Often children do better in stressful situations than adults. Children take greater risks, shedding the additional stress adults acquire from repeated failure. When stories embodying this are set in Africa and the child succeeds, big tears are shed.
Netflix announced March 1 will be the debut for The Boy Who Harnessed The Wind, the first major film ever made in Malawi. Directed by Chiwetal Ejiofor who received Academy and Golden Globe awards for his star performance in 12 Years A Slave, it’s not as politically correct as it seems.
Nevertheless, big tears will be shed. Do I sound a wee bit cynical?
Like anyone not actually associated with making the film, I’ve not seen anything but the trailer. The film is based on a book published in 2010 which gained widespread acclaim by recounting the true story of William Kamkamba, who until his fame lived in a village in Malawi.
The true story of his ingenuity creating a wind-driven water pump for his village catapulted him to stardom, attracted much attention and capital and four years later he graduated from Dartmouth. He now works for a global NGO focused on bringing digital and internet services to rural communities around the world, principally in India.
Chiwetal Ejiofor’s interest was not from original research. It followed principals of Ted Talk, Dartmouth and Google who aggressively supported Kamkamba over the last decade. It’s the perfect story of rags to riches of someone who seems like a genuinely nice guy who also happens to be very smart.
The book and the story and Kamkamba’s life is all good news. It parallels the psyche of 12 Years A Slave whose happy ending is something every human craves to know.
But particularly at this time in world misery, I’m on guard against the too-goody account. I’ve learned over forty years that the vast number of small African missions launched from abroad, almost exclusively from religious-based organizations, have impeded rather than aided African development. From a long-term perspective they exclusively benefit the doers, not the receivers.
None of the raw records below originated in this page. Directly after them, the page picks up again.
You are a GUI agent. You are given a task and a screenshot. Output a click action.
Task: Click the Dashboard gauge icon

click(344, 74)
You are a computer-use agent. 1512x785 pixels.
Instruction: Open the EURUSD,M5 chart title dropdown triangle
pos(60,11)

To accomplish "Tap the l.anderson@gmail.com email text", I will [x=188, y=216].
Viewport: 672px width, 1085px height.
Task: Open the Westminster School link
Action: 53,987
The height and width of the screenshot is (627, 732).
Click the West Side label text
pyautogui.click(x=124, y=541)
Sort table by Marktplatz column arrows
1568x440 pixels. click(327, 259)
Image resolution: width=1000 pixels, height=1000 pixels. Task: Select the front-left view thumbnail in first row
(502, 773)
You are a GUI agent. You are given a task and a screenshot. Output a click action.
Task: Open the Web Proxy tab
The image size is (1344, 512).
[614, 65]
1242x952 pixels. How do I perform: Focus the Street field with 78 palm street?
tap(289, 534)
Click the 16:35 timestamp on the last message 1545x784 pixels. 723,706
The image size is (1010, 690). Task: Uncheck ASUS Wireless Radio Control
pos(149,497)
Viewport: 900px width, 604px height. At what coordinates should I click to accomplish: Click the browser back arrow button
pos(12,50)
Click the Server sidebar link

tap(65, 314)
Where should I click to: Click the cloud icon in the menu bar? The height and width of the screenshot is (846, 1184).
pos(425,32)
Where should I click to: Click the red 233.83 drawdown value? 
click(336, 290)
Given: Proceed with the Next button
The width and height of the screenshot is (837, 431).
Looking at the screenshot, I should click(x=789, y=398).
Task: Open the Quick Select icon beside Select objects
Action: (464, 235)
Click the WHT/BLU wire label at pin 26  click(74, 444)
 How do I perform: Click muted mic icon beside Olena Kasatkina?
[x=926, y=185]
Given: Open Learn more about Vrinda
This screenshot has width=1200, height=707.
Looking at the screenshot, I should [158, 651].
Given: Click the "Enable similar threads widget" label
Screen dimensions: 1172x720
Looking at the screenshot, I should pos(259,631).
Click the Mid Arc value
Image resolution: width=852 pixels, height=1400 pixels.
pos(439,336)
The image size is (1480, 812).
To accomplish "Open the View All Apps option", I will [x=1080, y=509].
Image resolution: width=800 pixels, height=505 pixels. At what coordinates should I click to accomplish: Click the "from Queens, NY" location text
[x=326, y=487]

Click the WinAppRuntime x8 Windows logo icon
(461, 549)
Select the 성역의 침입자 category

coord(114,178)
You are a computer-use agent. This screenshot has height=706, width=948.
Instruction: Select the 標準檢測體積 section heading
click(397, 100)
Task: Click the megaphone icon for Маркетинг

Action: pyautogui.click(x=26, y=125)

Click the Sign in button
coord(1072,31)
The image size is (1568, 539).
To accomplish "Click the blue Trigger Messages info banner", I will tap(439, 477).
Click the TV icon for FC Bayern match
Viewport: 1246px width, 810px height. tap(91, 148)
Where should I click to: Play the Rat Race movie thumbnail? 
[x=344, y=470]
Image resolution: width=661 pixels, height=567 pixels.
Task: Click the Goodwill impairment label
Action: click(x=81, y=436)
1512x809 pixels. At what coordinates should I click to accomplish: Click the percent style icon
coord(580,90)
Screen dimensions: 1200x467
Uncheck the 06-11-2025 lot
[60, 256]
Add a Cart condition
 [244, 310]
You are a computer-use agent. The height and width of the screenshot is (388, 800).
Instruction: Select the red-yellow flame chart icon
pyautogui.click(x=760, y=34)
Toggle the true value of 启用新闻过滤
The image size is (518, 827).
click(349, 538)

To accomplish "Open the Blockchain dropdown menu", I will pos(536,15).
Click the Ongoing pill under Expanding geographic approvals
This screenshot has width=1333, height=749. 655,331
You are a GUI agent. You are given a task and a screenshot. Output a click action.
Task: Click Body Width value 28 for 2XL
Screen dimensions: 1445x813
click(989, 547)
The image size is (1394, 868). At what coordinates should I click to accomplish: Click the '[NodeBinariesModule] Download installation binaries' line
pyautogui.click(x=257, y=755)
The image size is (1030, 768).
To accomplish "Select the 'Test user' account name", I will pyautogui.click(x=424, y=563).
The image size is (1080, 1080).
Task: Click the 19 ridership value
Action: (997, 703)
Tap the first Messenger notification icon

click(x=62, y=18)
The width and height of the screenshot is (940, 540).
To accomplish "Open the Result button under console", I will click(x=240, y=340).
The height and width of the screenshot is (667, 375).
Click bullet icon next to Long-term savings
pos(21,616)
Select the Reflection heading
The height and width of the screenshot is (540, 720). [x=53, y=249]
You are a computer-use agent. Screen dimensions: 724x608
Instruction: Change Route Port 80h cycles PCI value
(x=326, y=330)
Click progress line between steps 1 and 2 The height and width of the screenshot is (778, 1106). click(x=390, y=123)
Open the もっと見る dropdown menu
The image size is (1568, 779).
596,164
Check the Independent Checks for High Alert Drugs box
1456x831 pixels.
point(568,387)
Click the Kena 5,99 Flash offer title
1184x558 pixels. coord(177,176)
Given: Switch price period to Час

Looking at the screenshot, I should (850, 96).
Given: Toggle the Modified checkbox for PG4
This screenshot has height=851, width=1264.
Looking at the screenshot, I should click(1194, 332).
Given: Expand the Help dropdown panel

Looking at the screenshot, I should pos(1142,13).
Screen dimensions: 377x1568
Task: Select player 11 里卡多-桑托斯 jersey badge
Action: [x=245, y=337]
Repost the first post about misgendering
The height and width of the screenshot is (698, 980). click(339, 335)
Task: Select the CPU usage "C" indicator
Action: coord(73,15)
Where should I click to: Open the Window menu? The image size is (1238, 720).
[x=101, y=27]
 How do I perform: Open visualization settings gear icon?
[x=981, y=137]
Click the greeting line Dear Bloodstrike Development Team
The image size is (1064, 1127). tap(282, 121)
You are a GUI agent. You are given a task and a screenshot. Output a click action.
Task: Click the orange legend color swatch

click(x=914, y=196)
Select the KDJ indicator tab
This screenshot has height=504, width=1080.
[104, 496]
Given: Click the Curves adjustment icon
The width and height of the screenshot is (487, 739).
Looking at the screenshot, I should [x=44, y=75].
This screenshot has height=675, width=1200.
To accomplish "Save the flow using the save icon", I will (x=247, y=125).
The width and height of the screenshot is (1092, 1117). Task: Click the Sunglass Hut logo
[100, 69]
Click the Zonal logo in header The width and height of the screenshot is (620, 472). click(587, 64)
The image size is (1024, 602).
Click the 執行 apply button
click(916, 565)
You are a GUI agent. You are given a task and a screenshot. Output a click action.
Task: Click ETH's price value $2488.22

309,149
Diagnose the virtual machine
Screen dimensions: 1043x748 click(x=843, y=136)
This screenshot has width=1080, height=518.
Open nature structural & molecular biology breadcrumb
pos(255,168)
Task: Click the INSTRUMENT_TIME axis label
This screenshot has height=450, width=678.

Shedding big tears is often a very personal, introspective cleansing of individual guilt: “My God! I knew how terrible Africans lived, but thank goodness they figured out how to make water pumps!” So now we can pass right over the need for global redistribution of income.
The threshold between telling a true story and embellishing it for greater effect breaks the reality that the true story is an infinitesimal representation of reality. Breaking the threshold denies real remedies for whatever the story purports to solve.
I wish that The Boy Who Harnessed The Wind came to us as fiction rather than a “true story.” As fiction it could be uplifting and a source of hope. But as a true story embraced by the super privileged Wealthy of the West, it coopts the aggressive action that the developed world must take to lift up the developing world.
I didn’t feel this way immediately on learning of the film. But there are rumblings in Malawi.
For some reason much of the film is in a local Malawian language with English subtitles. When asked about this Ejiofor told ScreenDaily, “There was no way around it. It was clear from the beginning that, if this film was to be embraced, it would need to be made that way.”
That’s not an explanation. I love listening to the melodies that African languages sustain gone from the harsh modern languages, so it’s actually something I’m looking forward to. But why did Ejiofor think it so important?
The simple reason is authenticity, and there’s nothing wrong with that. Until Malawians started to criticize Ejifor for his poor and unschooled use of the language:
Rosie Blunt of BBC News reported Friday right after the trailer for the film was released that the film “has garnered criticism over its poor use of Chichewa, Malawi’s official language aside from English.”
Further down her report are copies of tweets from Malawians whose criticism is considerably harsher, including an indication that no true native speaker in the film speaks the language natively!
This is important, because the film’s single greatest producer is BBC Films.
You may consider this a minor detail, and I eagerly look forward to watching the film. But it’s just the kind of red flag that fires my furry when western productions of Africa’s “good news” gets too embellished.